— Given task —
Put the lines into a numbered list, starting with the line containing "You are a GUI" and ending with the line containing "click(1163, 262)", both included, and skip any blank lines. Leave the pictures out.
##### Provided information #####
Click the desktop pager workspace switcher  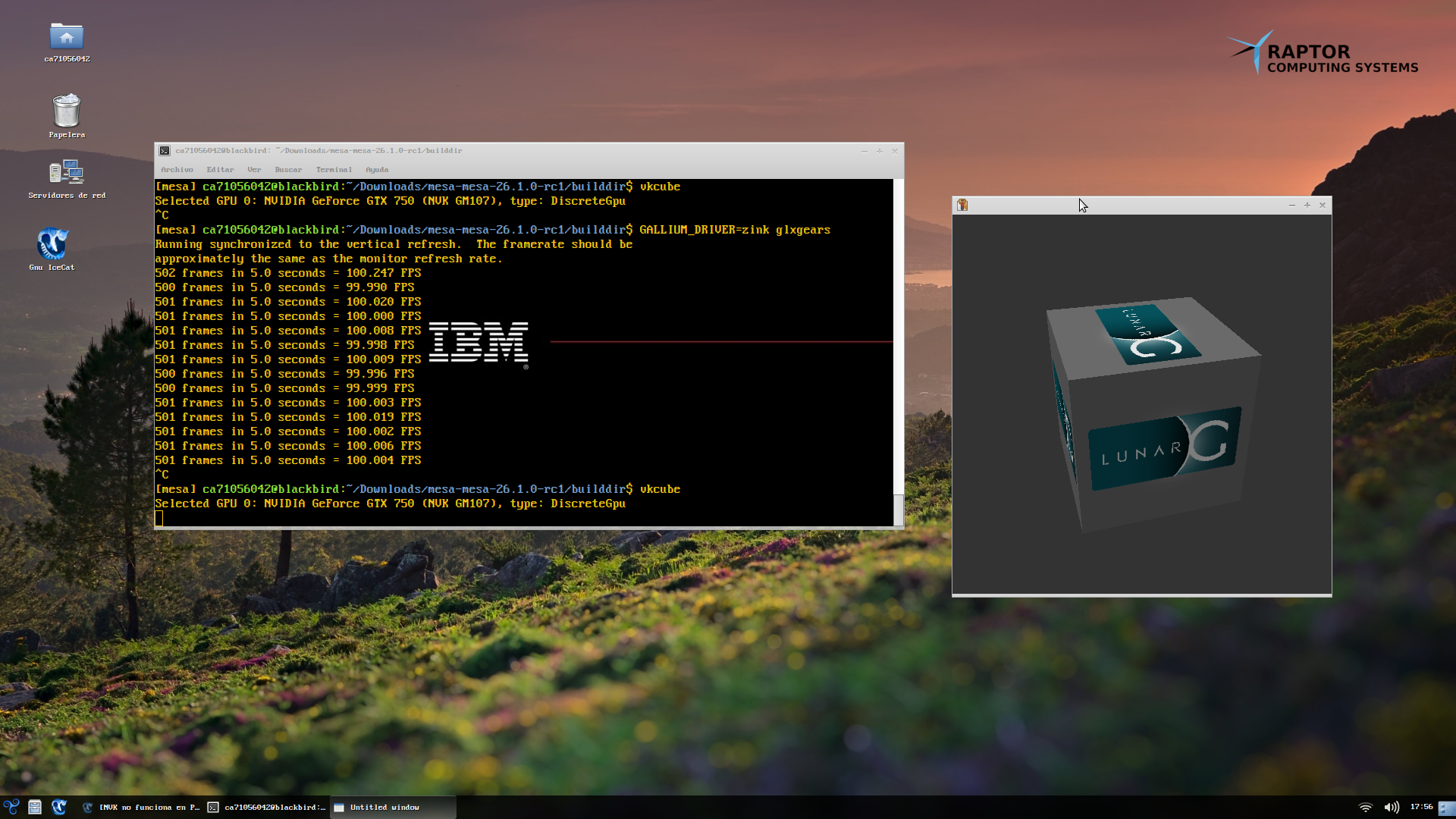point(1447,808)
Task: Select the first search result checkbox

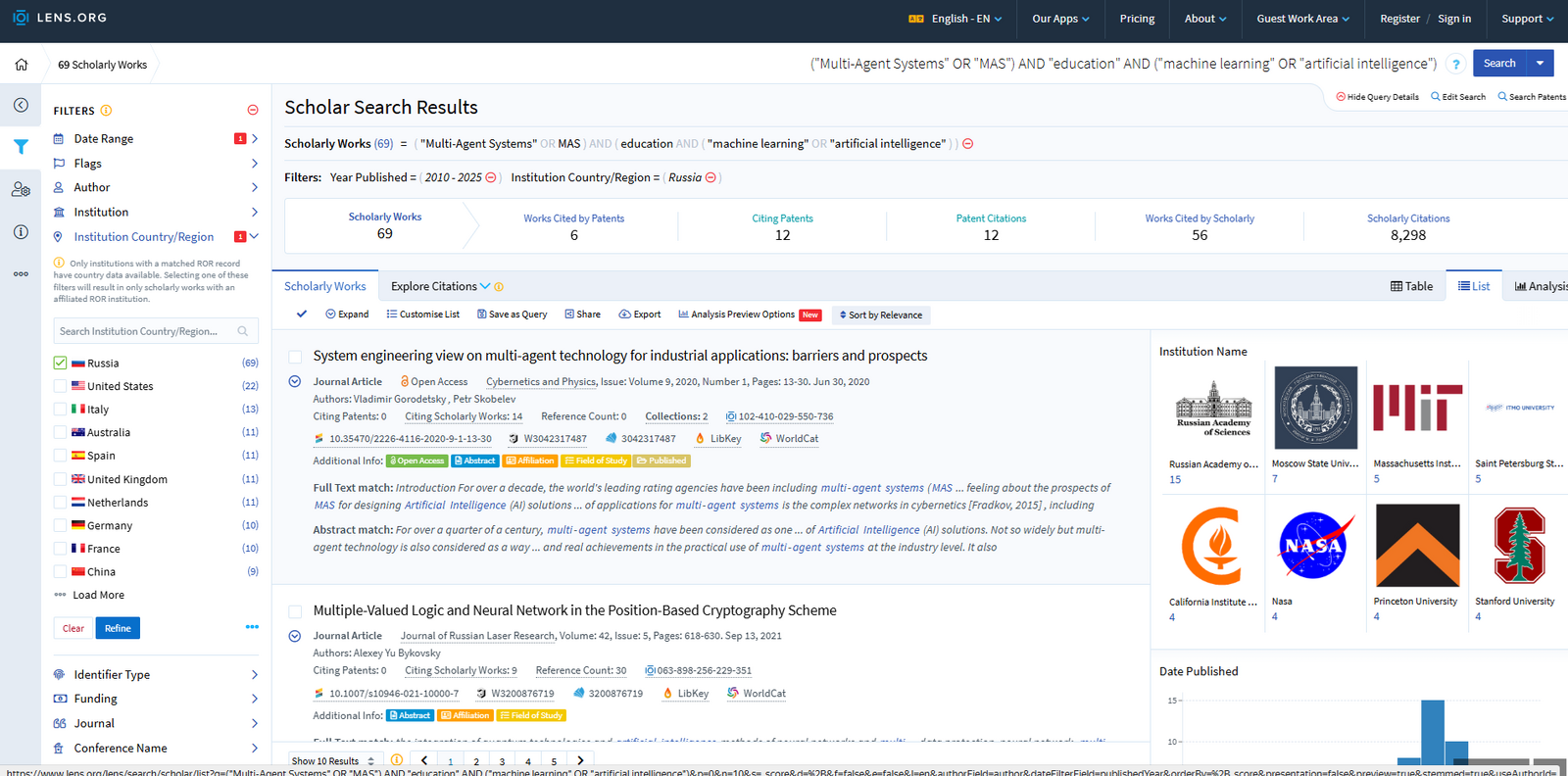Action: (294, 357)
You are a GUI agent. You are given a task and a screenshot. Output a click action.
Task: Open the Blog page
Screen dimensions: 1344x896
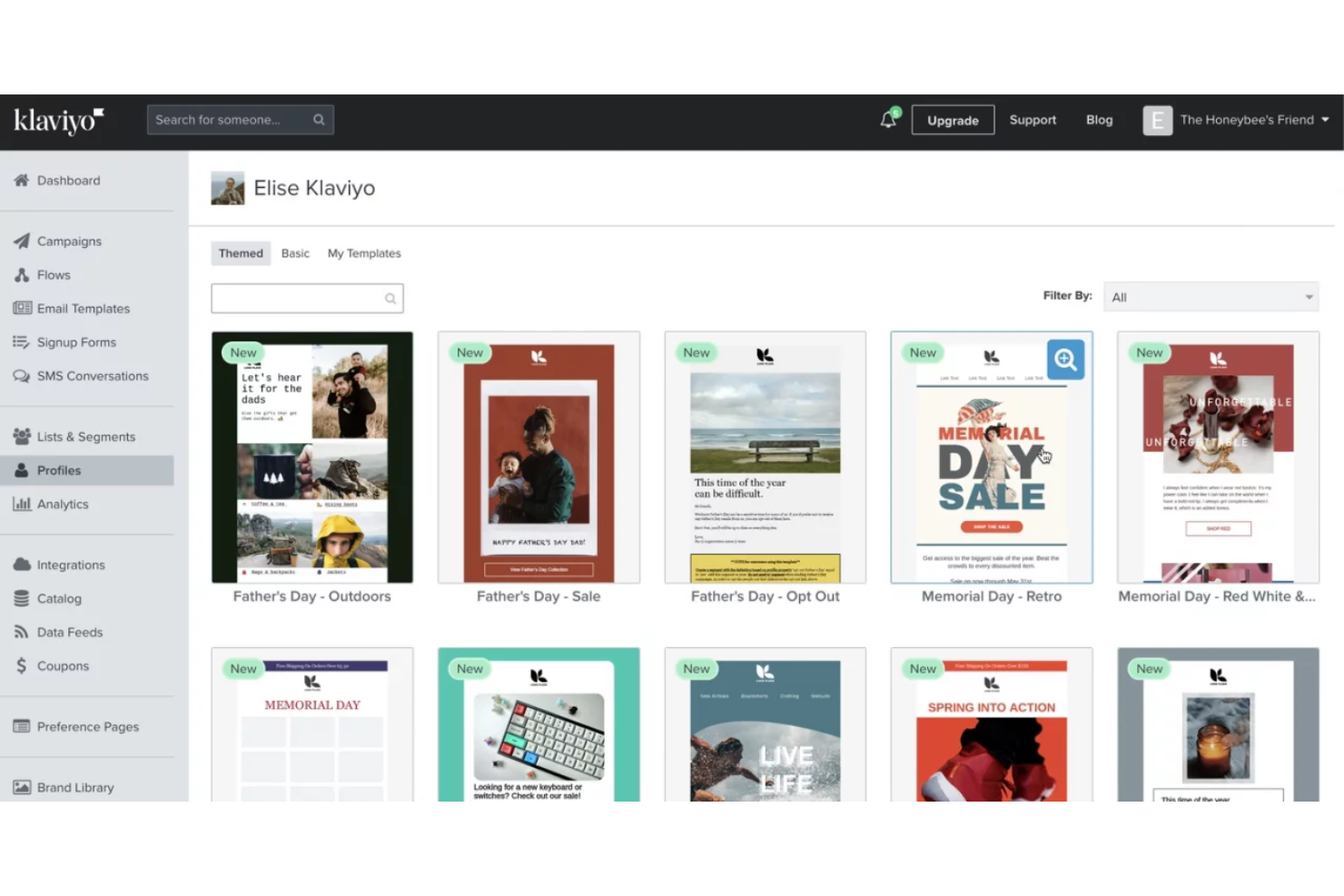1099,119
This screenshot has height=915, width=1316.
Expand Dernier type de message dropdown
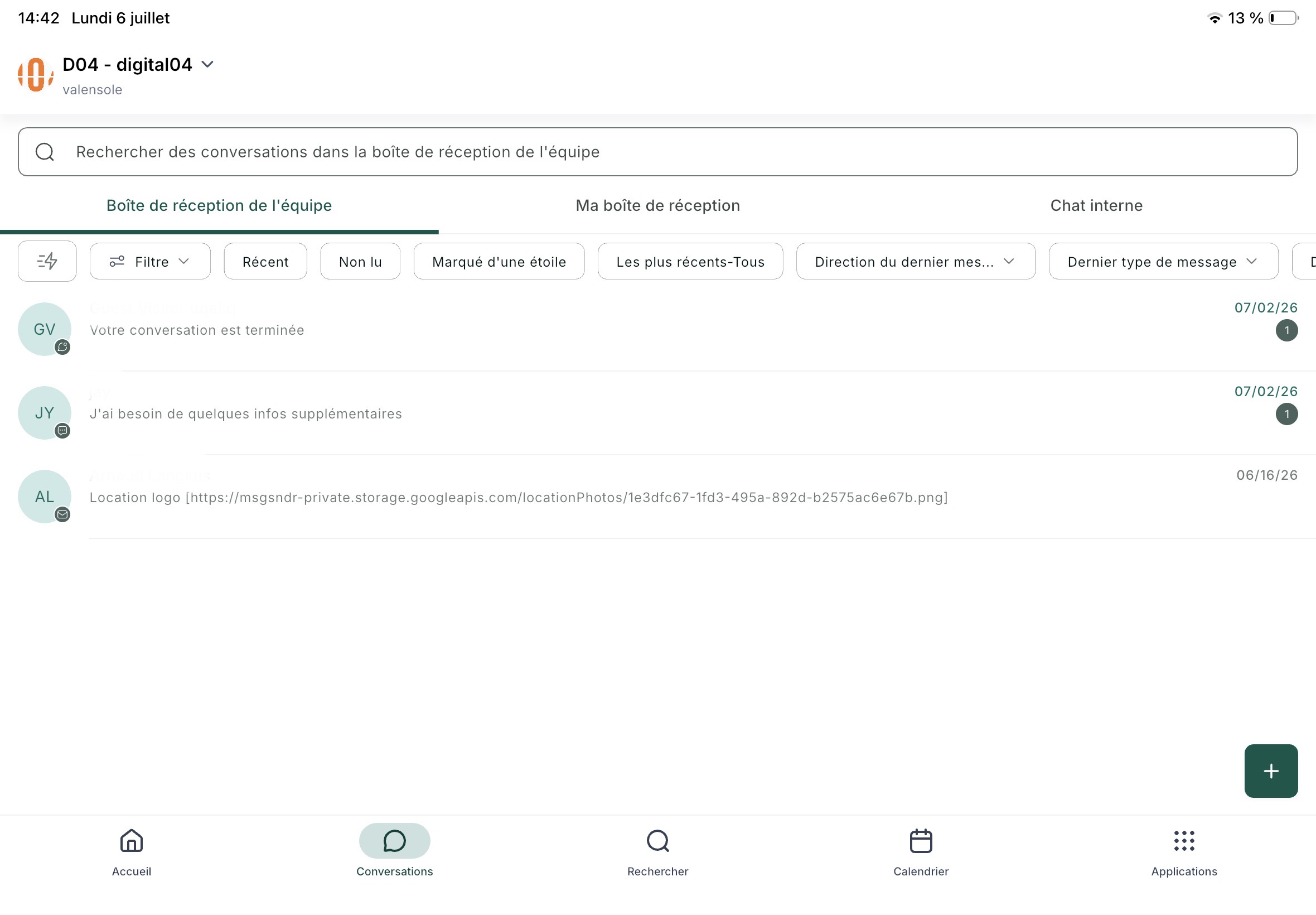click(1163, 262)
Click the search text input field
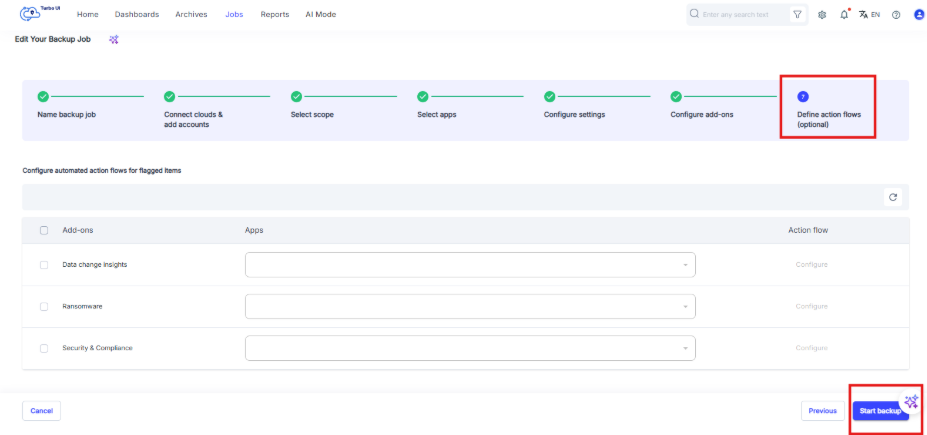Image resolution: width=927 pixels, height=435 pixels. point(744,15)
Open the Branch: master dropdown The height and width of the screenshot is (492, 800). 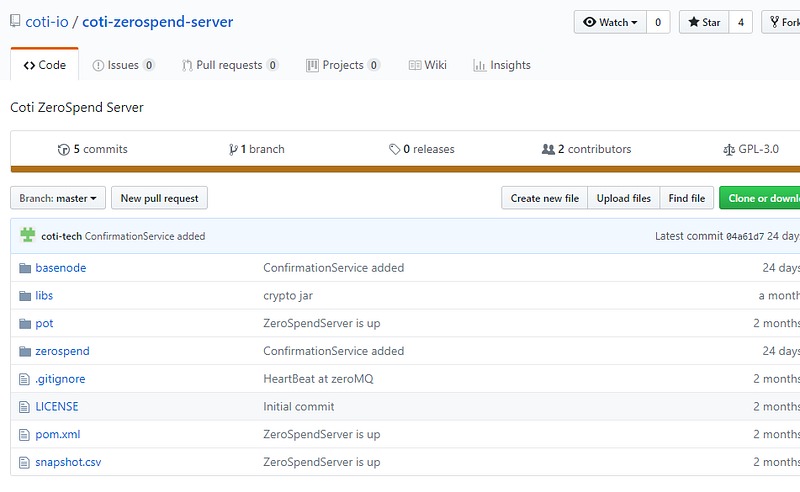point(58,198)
#####
— Task solution —
1. You are a GUI agent. You are given a task and a screenshot. Output a click action.
2. Task: Open the Blog page
3. Screen dimensions: 1344x896
4. 1099,119
5. This screenshot has height=915, width=1316.
6. Expand Dernier type de message dropdown
7. click(1163, 262)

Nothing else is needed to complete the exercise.